When Jeffrey Berns first began practice as a nephrologist in the late 1980s, kidney disease in the U.S. was in the early stages of a stratospheric rise. In 1972, Congress had passed legislation that made anyone with end-stage renal disease, or ESRD — the current formal medical diagnosis for kidney failure — eligible for Medicare. Unlike private insurance, which rarely covered dialysis at the time, Medicare did, and the nation was at the dawn of a dialysis demand boom. The only question for the marketplace was: Who was going to step in to meet that demand?
The answer wasn't immediately obvious. People with ESRD present some of the most complex cases in all of medicine, says Berns. They often have a variety of co-occurring conditions, from anemia to diabetes to heart failure, and this makes managing their care time-consuming — something that many doctors say isn't adequately reimbursed in the Medicare fee for a basic appointment.

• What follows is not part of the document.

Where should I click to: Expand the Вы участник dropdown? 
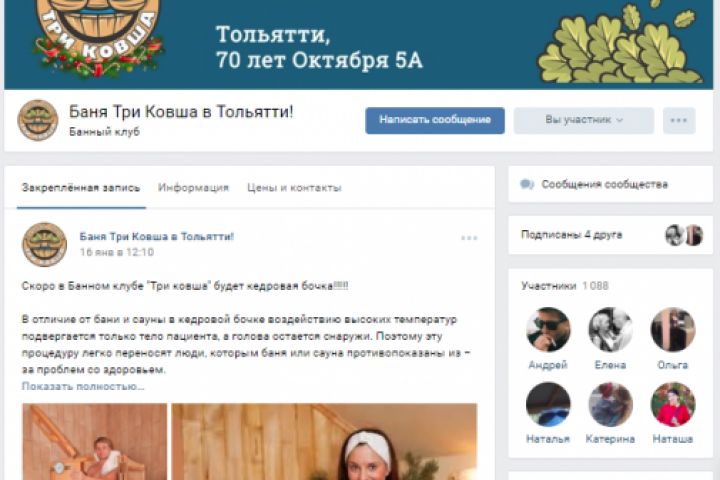(x=583, y=120)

Independent and hospital-based dialysis clinics began popping up in the 1960s and 70s, but thanks to an aging population and rising rates of diabetes and high blood pressure, the ESRD population grew so quickly that the dialysis industry couldn't keep up. Although the dialysis industry was incredibly lucrative, startup costs were, and still are, steep, according to Deepak Jasuja, a nephrologist with Columbus Regional Health outside Indianapolis.

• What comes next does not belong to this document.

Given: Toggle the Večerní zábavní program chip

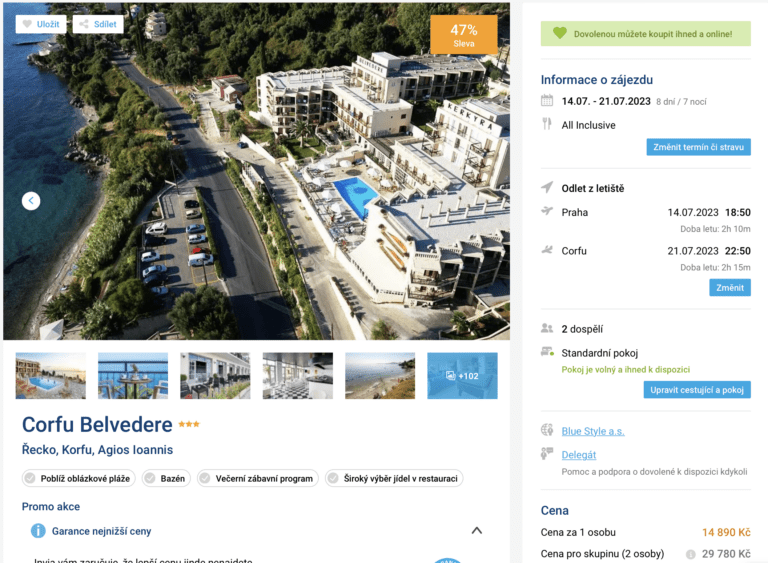Looking at the screenshot, I should coord(258,478).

What emerged was the joint venture, an entrepreneurial arrangement that lets two or more individuals share in the risks and benefits of a business. In the case of kidney disease treatment, two key services were in play: the diagnosis and management of care for the patient, including prescribing dialysis, by a nephrologist and the delivery of mechanical dialysis itself, where the filtering that would normally be done by the kidney is done by machine.
It proved a winning solution, and in the decades since Berns entered the field, the number of dialysis clinics has exploded. By 2008, the average zip code in the U.S. had 1.2 dialysis clinics, with some having as many as seven. The problem, says Berns, is that no one outside the two big chains that own most dialysis clinics has any idea of how many are operated as joint ventures, and how that arrangement can influence medical decision making.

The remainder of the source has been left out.